Blending marketing, technology It is no surprise that the boundaries between the marketing and technology roles in companies are getting blurred. Technology is the tool that marketers are feeding off and hence Chief Marketing Officers (including yours truly) are looking into new technology and data analytics a lot more than they ever did — a domain that seemed to belong solely to the CTO not too many years ago.
From a consumer perspective, is the CMO taking over or blending into a CTO? Probably. We are all busy exploring how to reach and engage consumers as well as make our sales teams more productive and efficient, and since mobile technology seems pervasive and most effective, it is no surprise that we are gravitating towards being part CMO and CTO, all at the same time. From creating the most consumer-friendly (and Google-friendly) websites to creating engaging digital assets, to evaluating CRM technologies to leveraging mobile field force management technology to implementing new analytics solutions, CMOs are doing it all. The technologies allow for more engagements and the analytics layer enables them to answer the CFO’s questions of productivity and ROIs better.

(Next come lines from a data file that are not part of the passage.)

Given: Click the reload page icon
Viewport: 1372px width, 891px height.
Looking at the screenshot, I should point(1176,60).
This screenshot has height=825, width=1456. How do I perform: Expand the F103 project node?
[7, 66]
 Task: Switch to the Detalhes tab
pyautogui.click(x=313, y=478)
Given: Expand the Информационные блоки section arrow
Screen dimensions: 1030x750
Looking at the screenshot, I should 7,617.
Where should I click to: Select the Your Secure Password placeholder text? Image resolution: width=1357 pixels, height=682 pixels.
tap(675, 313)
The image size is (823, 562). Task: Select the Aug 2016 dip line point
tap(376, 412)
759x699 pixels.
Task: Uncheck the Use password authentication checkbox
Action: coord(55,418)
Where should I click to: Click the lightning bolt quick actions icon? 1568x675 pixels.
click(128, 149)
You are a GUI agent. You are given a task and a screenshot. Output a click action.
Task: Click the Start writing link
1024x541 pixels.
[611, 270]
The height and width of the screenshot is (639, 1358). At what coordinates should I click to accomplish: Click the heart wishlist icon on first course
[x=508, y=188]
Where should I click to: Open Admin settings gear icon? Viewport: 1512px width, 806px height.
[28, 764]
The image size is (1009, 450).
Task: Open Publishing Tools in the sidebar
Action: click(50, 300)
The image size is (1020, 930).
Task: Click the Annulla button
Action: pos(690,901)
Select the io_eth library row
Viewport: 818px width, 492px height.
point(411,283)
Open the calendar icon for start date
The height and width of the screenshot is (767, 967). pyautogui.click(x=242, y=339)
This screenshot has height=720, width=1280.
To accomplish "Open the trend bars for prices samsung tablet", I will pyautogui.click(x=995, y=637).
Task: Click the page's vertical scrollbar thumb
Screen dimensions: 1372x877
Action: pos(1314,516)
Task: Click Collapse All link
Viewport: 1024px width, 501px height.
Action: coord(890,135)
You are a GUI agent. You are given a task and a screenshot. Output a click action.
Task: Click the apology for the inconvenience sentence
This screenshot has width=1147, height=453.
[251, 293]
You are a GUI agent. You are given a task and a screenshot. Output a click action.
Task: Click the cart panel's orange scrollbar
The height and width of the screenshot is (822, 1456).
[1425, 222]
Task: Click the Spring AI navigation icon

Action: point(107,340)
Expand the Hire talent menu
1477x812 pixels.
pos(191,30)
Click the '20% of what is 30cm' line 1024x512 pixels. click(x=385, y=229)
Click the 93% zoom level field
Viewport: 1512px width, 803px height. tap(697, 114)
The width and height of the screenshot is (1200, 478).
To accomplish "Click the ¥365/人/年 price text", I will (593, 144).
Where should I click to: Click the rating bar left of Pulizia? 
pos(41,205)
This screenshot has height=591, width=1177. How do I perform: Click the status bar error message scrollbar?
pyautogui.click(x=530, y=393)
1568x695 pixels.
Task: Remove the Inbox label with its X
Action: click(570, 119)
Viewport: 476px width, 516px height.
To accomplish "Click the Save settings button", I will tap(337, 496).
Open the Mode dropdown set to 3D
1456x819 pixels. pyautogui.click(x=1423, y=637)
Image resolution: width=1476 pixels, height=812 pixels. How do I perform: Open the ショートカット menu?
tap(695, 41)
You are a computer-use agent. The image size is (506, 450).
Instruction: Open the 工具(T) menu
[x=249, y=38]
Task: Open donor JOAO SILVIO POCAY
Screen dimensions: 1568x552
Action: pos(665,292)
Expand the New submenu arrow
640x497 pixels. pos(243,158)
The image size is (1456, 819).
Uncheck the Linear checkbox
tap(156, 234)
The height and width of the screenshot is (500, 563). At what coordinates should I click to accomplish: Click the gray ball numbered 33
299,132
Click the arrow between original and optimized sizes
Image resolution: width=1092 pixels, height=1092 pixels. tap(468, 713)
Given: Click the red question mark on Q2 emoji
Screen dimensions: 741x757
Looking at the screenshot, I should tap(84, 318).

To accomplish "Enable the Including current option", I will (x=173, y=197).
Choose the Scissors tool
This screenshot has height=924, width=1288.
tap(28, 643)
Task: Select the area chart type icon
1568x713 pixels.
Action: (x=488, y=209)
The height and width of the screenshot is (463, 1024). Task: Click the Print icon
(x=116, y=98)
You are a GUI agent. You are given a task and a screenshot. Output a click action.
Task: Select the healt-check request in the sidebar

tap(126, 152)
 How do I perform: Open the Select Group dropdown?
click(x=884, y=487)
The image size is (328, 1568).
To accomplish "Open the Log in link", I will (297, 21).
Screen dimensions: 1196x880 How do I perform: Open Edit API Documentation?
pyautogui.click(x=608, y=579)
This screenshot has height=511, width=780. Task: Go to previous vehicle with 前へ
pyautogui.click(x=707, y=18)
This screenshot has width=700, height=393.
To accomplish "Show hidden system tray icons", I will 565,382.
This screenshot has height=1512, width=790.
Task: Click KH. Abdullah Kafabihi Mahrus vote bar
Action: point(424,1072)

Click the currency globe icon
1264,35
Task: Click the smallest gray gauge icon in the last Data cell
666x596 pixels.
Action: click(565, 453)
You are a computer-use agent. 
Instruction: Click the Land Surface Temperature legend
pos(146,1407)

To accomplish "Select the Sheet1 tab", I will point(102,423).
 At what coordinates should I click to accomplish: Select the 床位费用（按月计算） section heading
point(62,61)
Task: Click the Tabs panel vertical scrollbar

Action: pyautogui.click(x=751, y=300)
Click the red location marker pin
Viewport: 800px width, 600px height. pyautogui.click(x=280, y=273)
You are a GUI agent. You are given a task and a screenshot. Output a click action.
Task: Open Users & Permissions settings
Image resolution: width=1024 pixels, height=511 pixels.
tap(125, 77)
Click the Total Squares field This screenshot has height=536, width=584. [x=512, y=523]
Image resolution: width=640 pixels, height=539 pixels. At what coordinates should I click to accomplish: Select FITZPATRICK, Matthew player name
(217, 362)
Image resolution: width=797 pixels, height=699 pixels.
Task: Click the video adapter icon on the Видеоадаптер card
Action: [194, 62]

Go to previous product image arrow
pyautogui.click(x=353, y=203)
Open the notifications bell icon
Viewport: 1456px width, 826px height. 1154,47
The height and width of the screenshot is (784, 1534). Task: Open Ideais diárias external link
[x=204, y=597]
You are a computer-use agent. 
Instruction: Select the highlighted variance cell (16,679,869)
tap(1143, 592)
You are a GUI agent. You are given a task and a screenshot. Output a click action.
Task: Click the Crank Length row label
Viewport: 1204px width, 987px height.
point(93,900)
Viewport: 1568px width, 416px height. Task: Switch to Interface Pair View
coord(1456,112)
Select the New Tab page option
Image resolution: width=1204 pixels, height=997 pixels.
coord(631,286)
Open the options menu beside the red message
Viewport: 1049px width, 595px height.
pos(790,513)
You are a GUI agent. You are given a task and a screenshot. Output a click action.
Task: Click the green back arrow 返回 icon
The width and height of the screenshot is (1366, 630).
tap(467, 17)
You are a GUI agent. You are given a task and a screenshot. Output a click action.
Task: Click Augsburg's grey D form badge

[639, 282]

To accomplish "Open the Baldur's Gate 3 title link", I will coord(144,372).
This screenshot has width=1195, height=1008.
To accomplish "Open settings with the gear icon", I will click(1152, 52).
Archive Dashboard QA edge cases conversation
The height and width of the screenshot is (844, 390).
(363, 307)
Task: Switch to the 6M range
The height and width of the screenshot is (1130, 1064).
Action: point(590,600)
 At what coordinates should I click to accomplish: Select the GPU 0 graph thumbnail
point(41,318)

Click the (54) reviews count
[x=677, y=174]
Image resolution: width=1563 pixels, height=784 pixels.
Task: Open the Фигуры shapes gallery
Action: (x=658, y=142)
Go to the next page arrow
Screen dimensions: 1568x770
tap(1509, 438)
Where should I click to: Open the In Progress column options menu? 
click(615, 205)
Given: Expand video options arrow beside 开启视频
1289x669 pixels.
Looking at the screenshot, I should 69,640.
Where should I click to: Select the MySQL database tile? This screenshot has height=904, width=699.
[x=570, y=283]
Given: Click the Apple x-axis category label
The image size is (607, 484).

Marketers yet again are beginning to contribute to more than just advertising and marketing communication. They are innovating by leveraging consumer understanding and communication technology to create and tell stories and constantly evaluate them and retell stories better than last time and every single time thereafter. They are getting back in the saddle to drive change.
To me this is the rebirth of marketing.
Is it good for brands and for companies? Yes, it is. It allows smaller companies and brands to compete as a strong idea and even smaller brands can make it big today. While millions of dollars are good to have, you don’t need them that desperately to reach out to your customers. A compelling story, told in an engaging manner, will do the job. The only caution — stay alert, stay nimble and always ensure that the gap between brand promise and brand delivery is removed. I for one am happy that this is happening. Great brands are built on ideas and great marketers turn ideas into memorable stories that people remember.
The world of marketing truly is becoming for the people, of the people and by the people. The internet revolution driven via the mobile device is the harbinger of true democracy — for everything that we know of.